## begin TEXT SECTION

# Harvest, What to do???



## dman1234 (Sep 5, 2008)

Hi all, i have a 4 foot plant that has been flowering for 5 weeks i read alot about 8-10 weeks to flower, my issue is at week 5 i have almost all cloudy trichs, so is it possible that i will be ready to harvest a7 week 7???
seems to good to be true?? i do not know my strain as i recieved clones from a friend of my sister and we cant reach him.


----------



## clanchattan (Sep 5, 2008)

i say its time for a fixture dried nugget test. if it get's you high enough than harvest. a lil' testing never hurts!


----------



## clanchattan (Sep 5, 2008)

i got indicas that have 2-3 weeks difference in flower maturity. i harvested one tues. evening that was super early, 45% amber, 65% cloudy, and the finger hash was super good.


----------



## dman1234 (Sep 5, 2008)

fixture dried???
does this mean pick a bud and let it dry under my grow light??


----------



## Growdude (Sep 5, 2008)

Ive got a strain that is ready at 7 weeks if you like the up beat high.

Let the trich's tell you, harvesting to early has a real negetive effect on potency.


----------



## clanchattan (Sep 5, 2008)

dman1234 said:
			
		

> fixture dried???
> does this mean pick a bud and let it dry under my grow light??


 
yep. dont use paper or plastic plates though.


----------



## dman1234 (Sep 5, 2008)

when i look at the trichs i find them easier to see on the tiny leaves growing out of the bud is this correct or do i need to look at the white thingys because i think there are trichs there too??


----------



## dman1234 (Sep 5, 2008)

How long will a nugget take to dry under my light, roughly?????????????


----------



## dman1234 (Sep 6, 2008)

bumpty bump bump


----------



## gettinggray1964 (Sep 6, 2008)

dman1234 said:
			
		

> How long will a nugget take to dry under my light, roughly?????????????


     roughly?????????? could be a day... could be two.... all just depends....


----------



## HippyInEngland (Sep 7, 2008)

dman1234 said:
			
		

> when i look at the trichs i find them easier to see on the tiny leaves growing out of the bud is this correct


 
Correct


----------

## end TEXT SECTION
## begin COLLECTED DATA

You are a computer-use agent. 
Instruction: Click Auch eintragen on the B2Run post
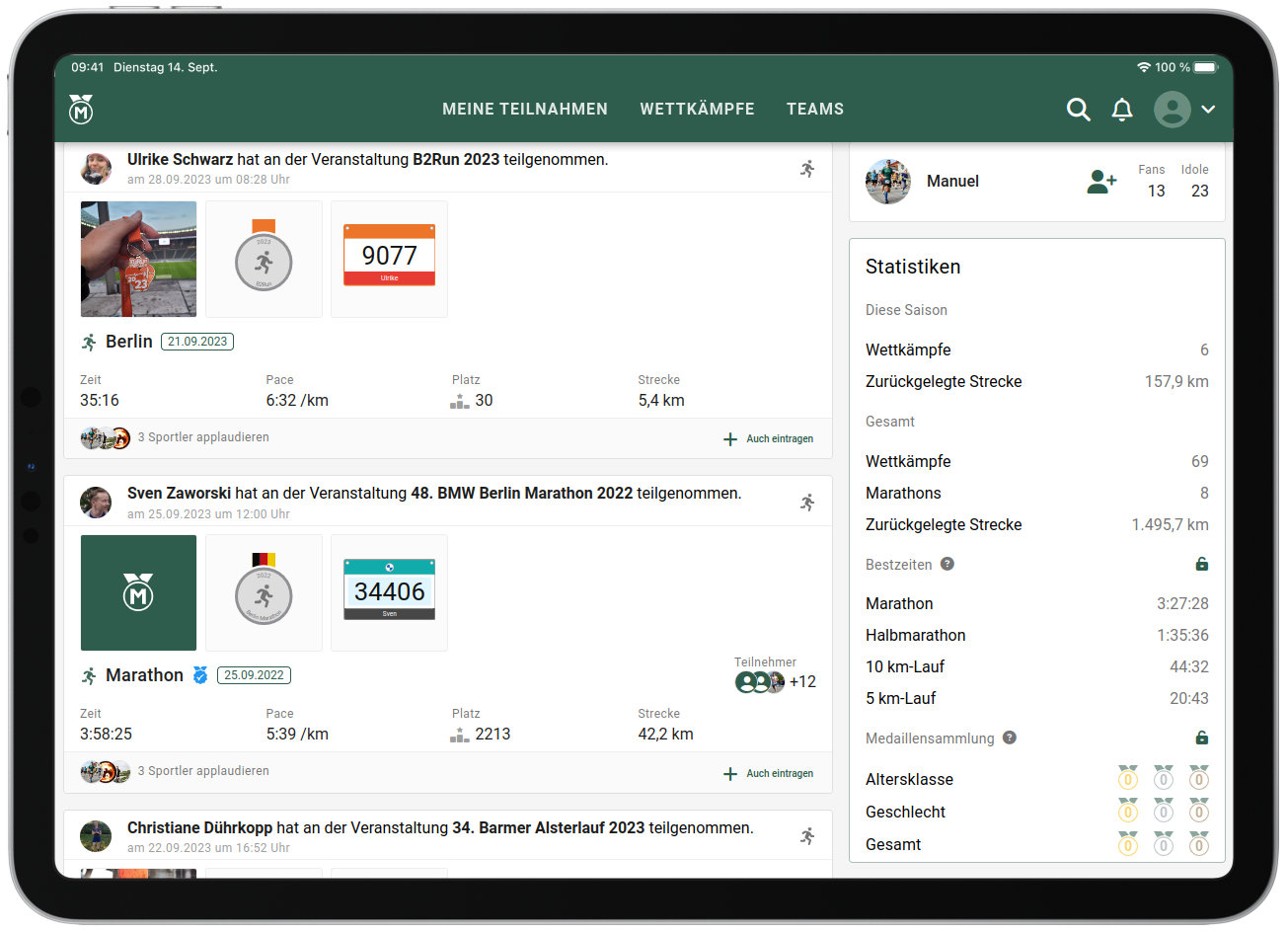click(769, 439)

## end COLLECTED DATA

DIRECTIVE A -
Render into Spanish this sentence from the harvest thread: "i got indicas that have 2-3 weeks difference in flower maturity."
DIRECTIVE B -
Set down the passage of the harvest thread from "Ive got a strain" to "effect on potency.", without altering a word.
Answer using only the harvest thread.

COMPLETE RESPONSE A -
Tengo índicas que tienen de 2 a 3 semanas de diferencia en la maduración de la flor.

COMPLETE RESPONSE B -
Ive got a strain that is ready at 7 weeks if you like the up beat high.

Let the trich's tell you, harvesting to early has a real negetive effect on potency.